Saved data entries
· · · · · · ·
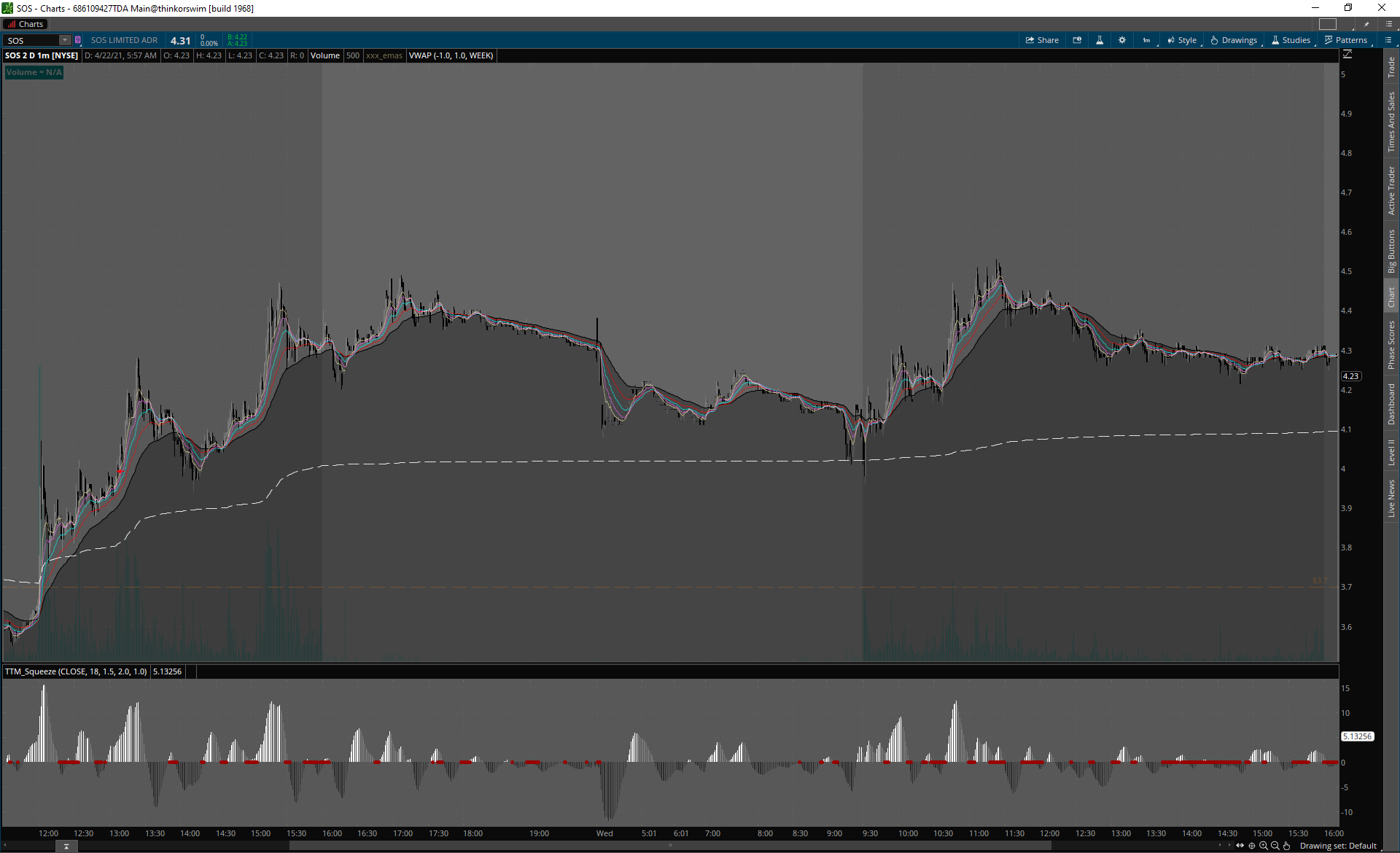Open the Style dropdown menu
The width and height of the screenshot is (1400, 853).
1182,40
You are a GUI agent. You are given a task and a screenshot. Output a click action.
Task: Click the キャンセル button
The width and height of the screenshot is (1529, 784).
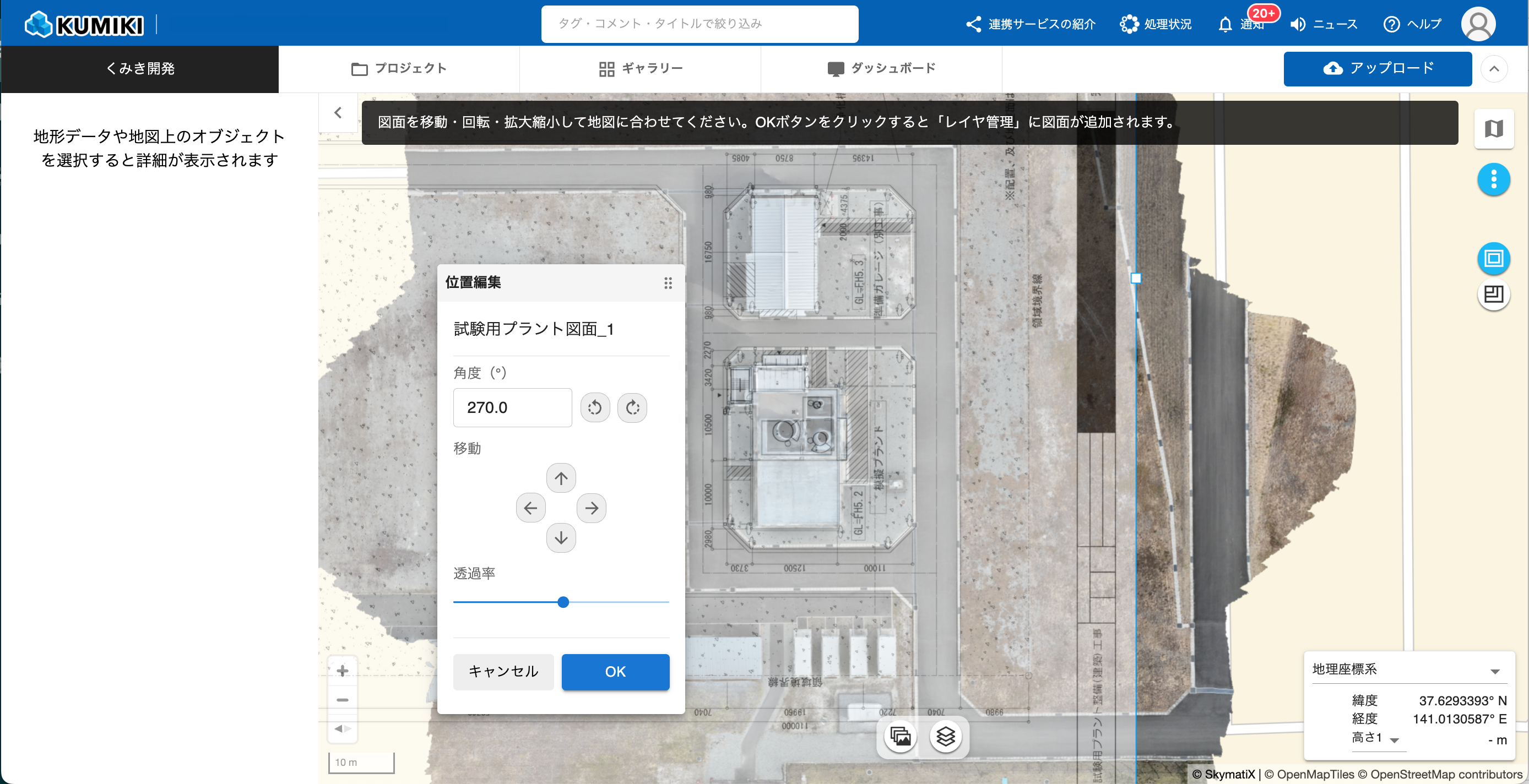point(503,672)
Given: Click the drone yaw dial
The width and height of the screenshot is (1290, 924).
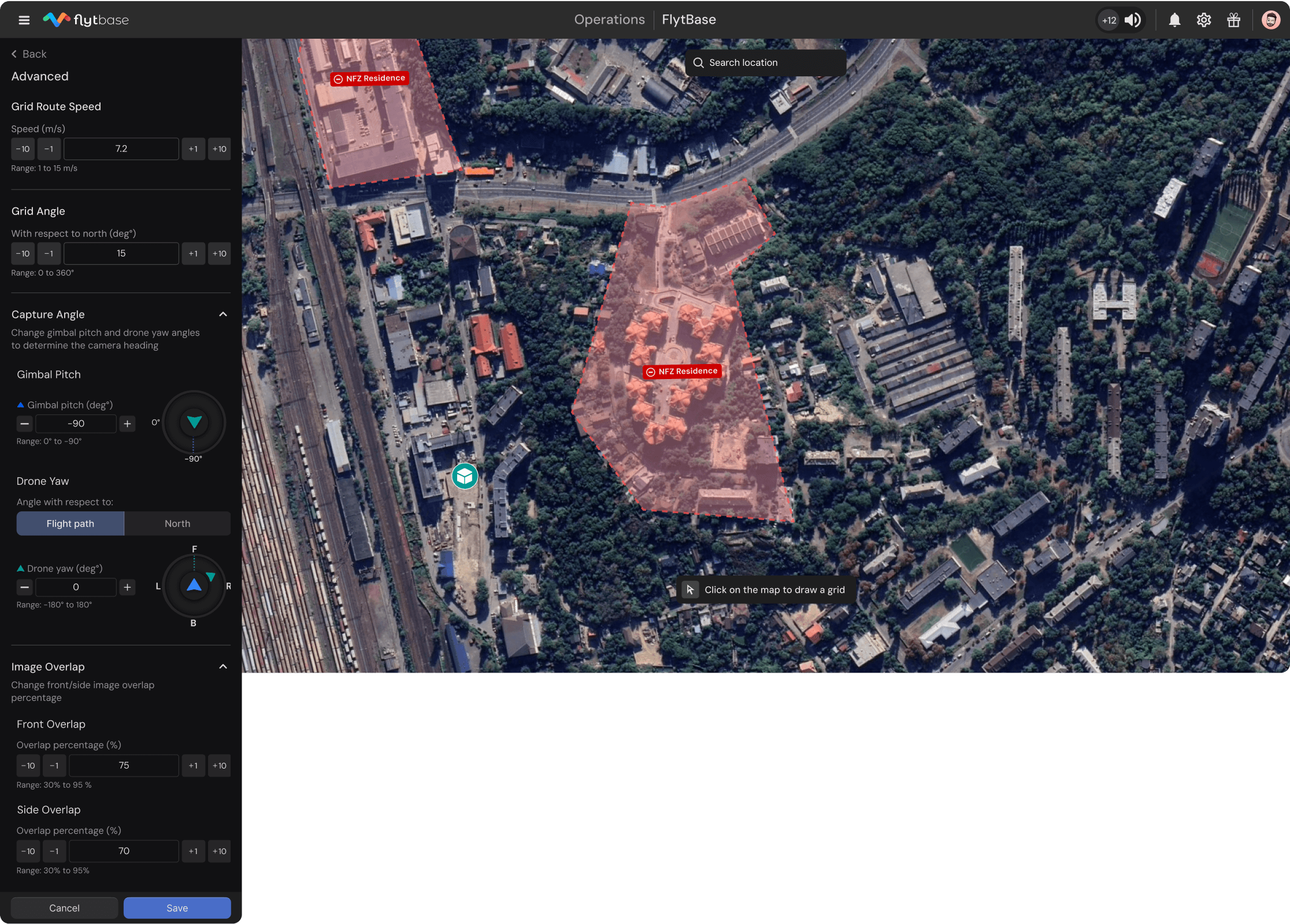Looking at the screenshot, I should (194, 586).
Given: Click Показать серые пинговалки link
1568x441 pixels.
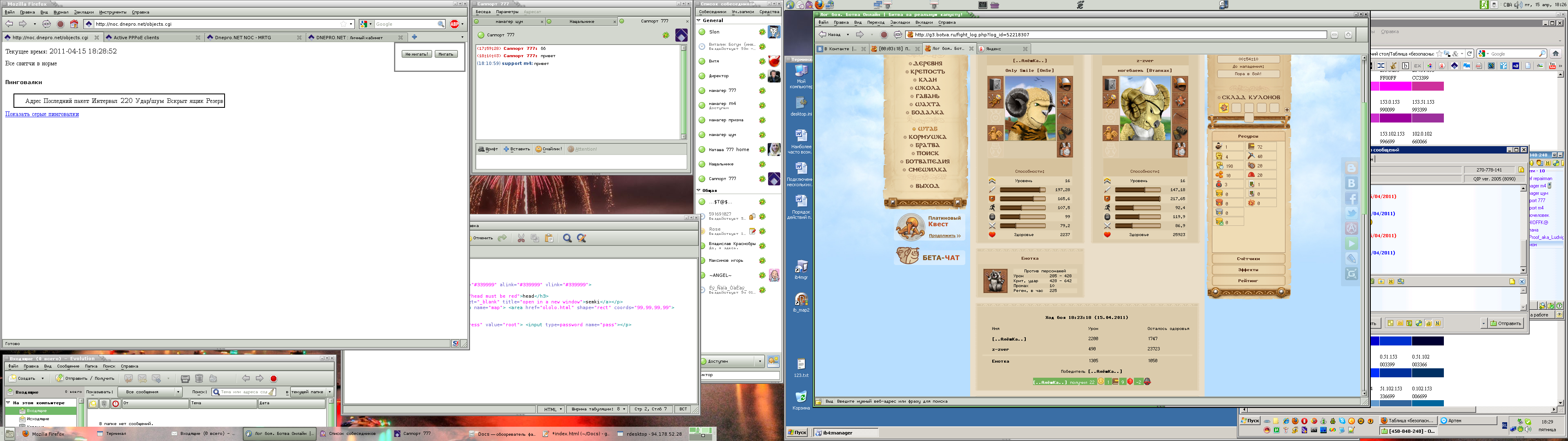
· · · · · · ·
__WHAT TO PRODUCE__: Look above for the line with "You are a GUI", then give again exactly every line from there through the line with "Given: Click the drone yaw dial", skipping the pictures.

__REPLY__:
You are a GUI agent. You are given a task and a screenshot. Output a click action.
Task: Click the キャンセル button
The width and height of the screenshot is (1529, 784).
point(503,672)
Given: Click the drone yaw dial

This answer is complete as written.